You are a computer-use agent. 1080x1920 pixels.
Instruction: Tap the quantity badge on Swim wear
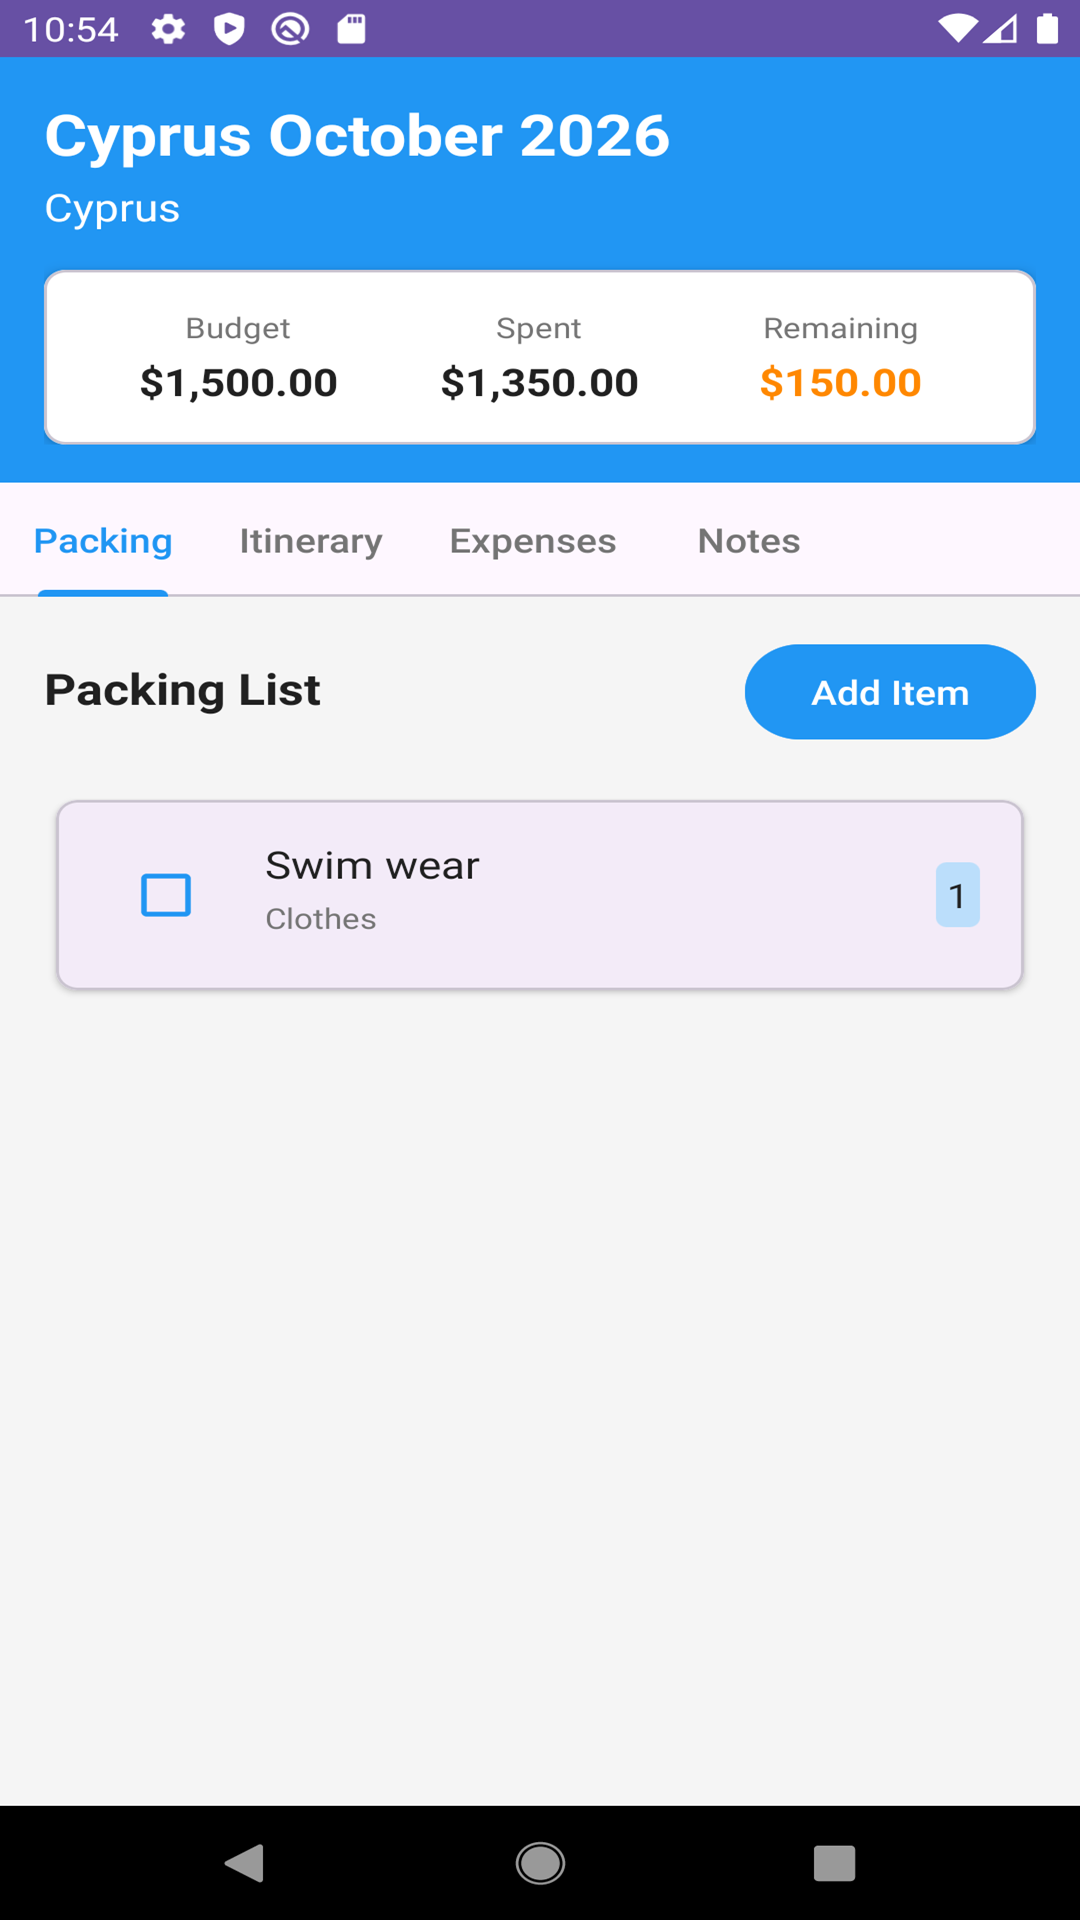[957, 895]
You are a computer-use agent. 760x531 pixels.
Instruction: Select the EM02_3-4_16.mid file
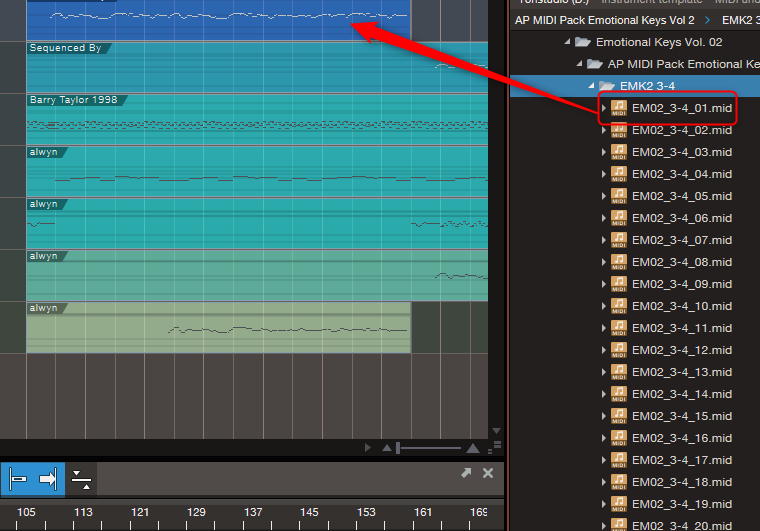pos(683,438)
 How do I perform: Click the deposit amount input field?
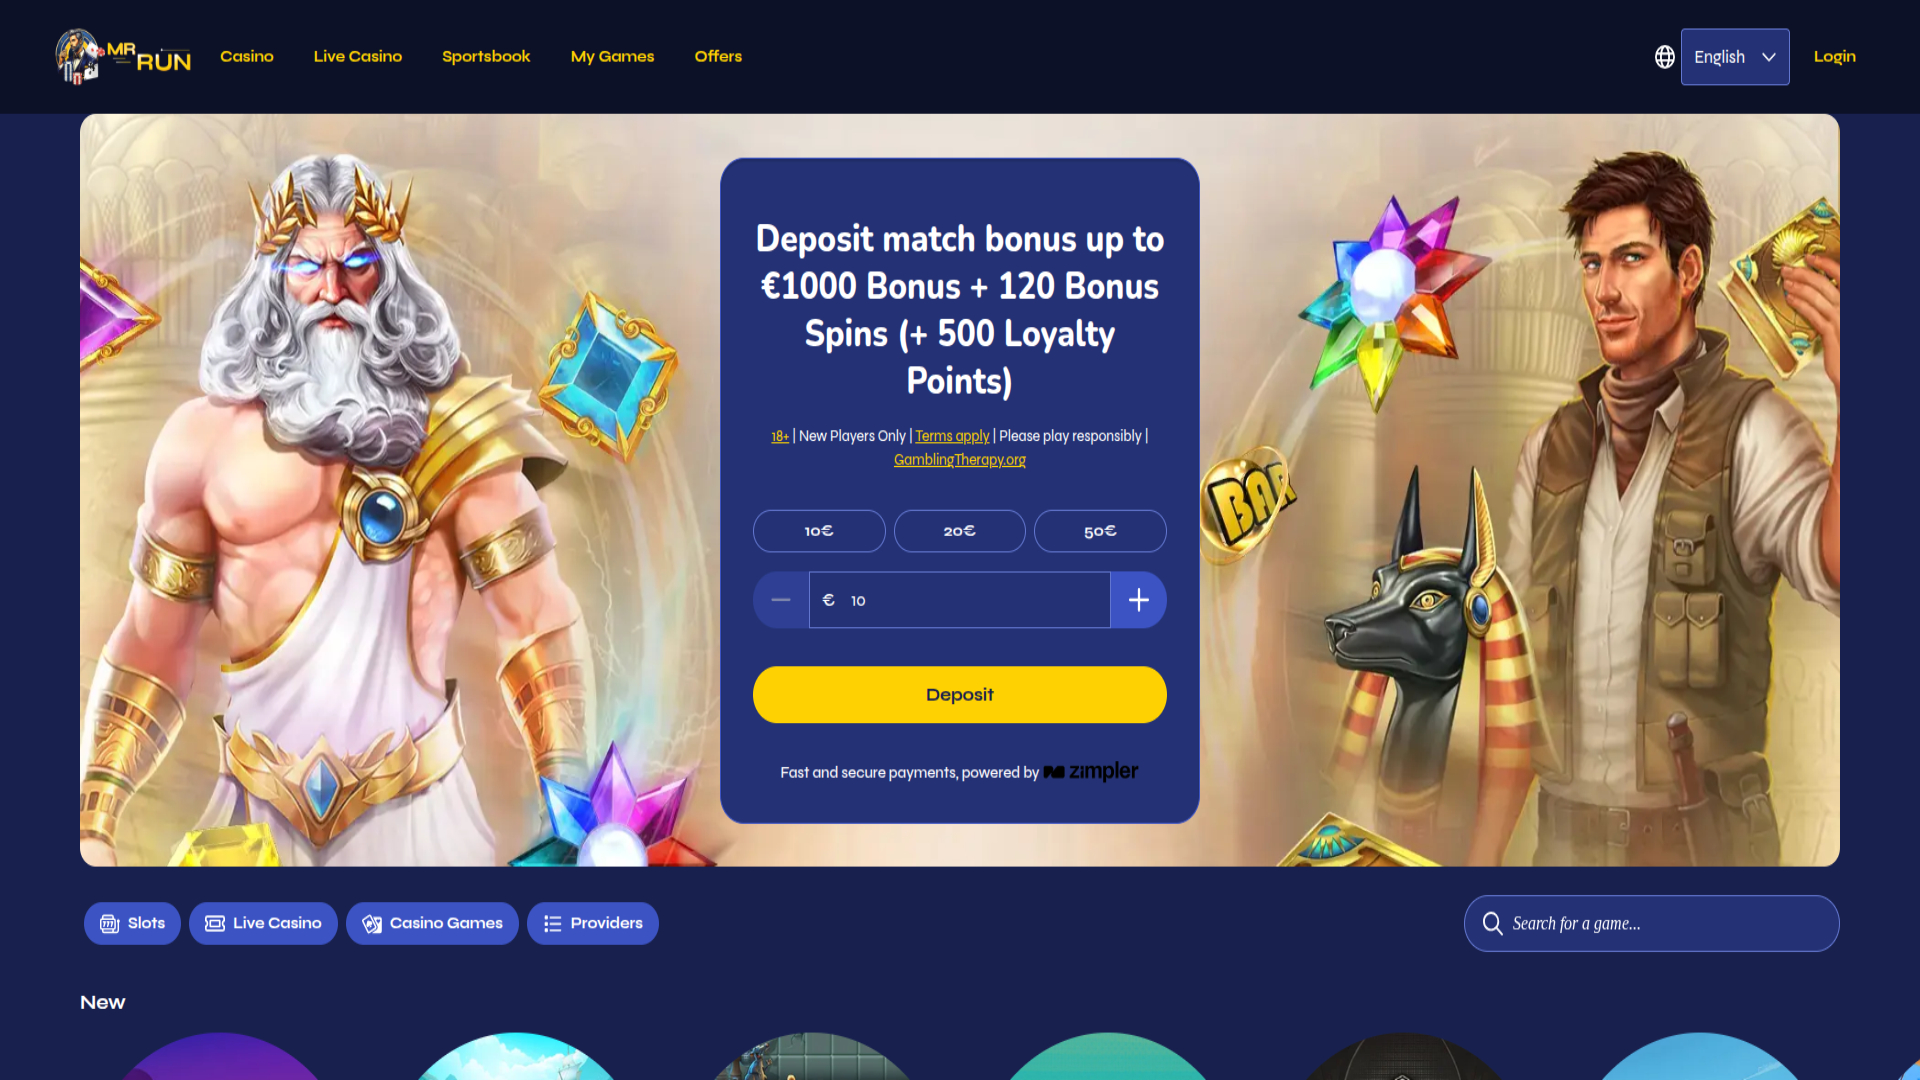(960, 600)
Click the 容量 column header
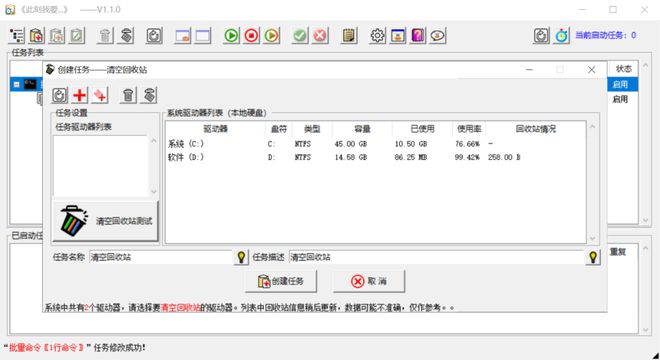The image size is (660, 360). 362,129
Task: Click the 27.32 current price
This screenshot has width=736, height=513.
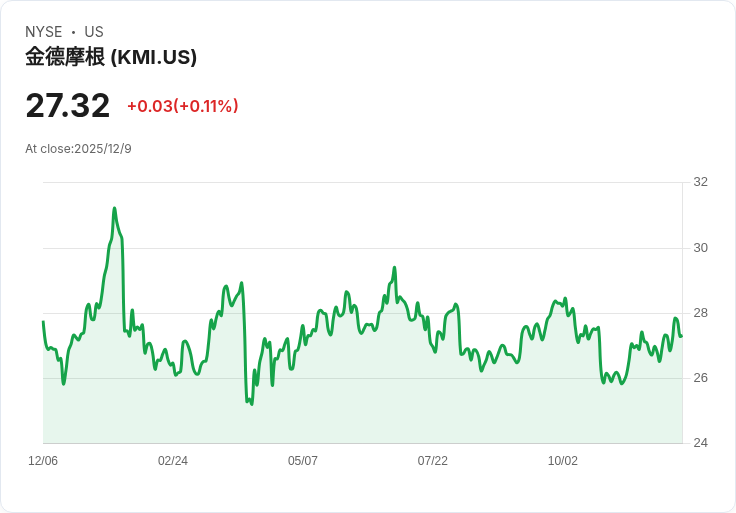Action: click(68, 106)
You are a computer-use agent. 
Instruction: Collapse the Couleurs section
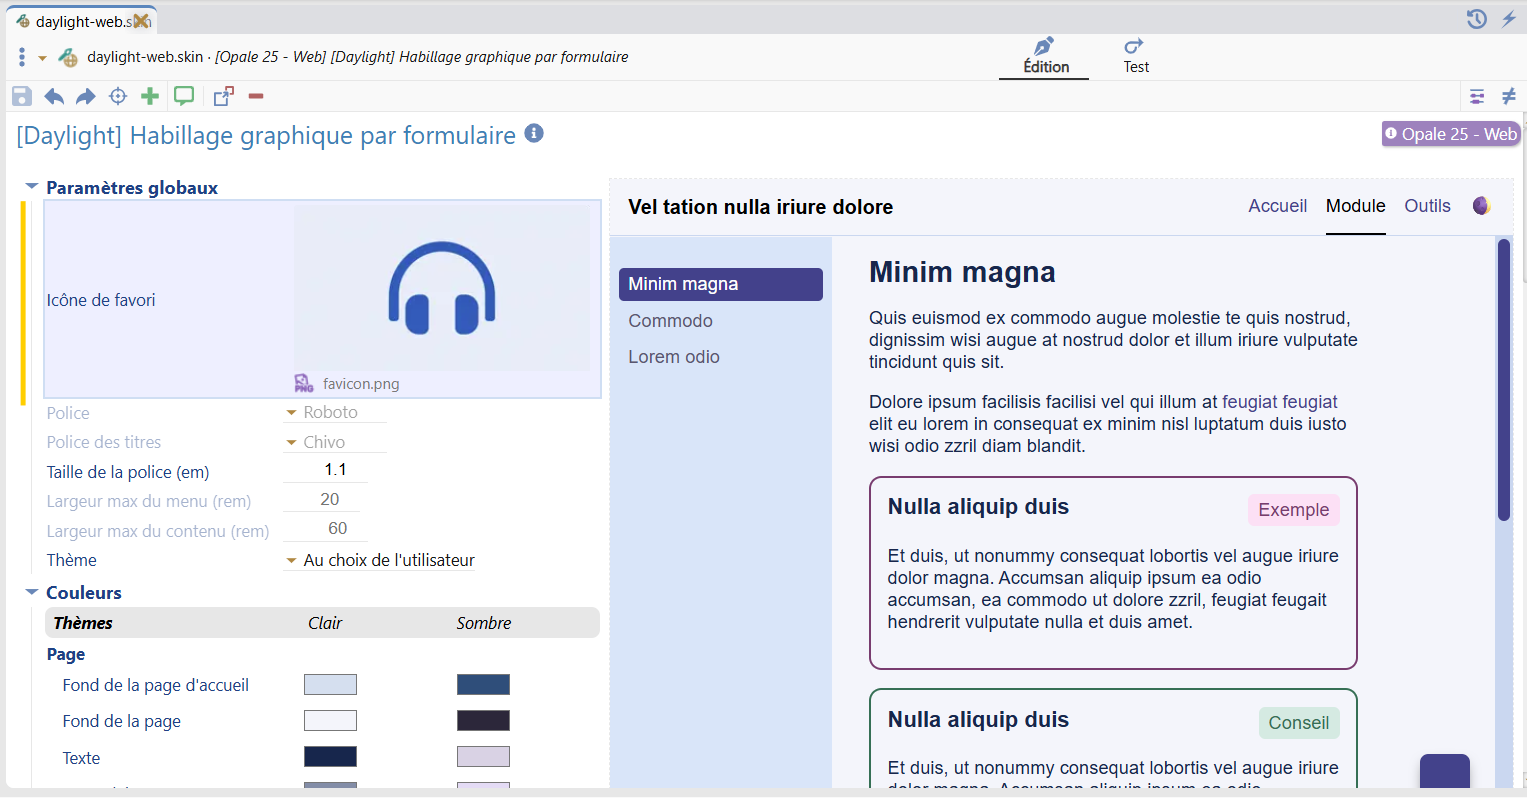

Your instructions: Please format every line of the records above as a Markdown table with two columns, "Row" for the row number and "Record line" for the line itself. Leave out blank lines and the pictures.

Result for this exercise:
| Row | Record line |
|---|---|
| 1 | You are a computer-use agent. 1080x1920 pixels. |
| 2 | Instruction: Tap the quantity badge on Swim wear |
| 3 | [957, 895] |
| 4 | You are a computer-use agent. 760x531 pixels. |
| 5 | Instruction: Select the EM02_3-4_16.mid file |
| 6 | pos(683,438) |
| 7 |  How do I perform: Click the deposit amount input field? |
| 8 | (960, 600) |
| 9 | Click the 容量 column header |
| 10 | The image size is (660, 360). 362,129 |
| 11 | Task: Click the 27.32 current price |
| 12 | This screenshot has width=736, height=513. |
| 13 | Action: click(68, 106) |
| 14 | You are a computer-use agent.  |
| 15 | Instruction: Collapse the Couleurs section |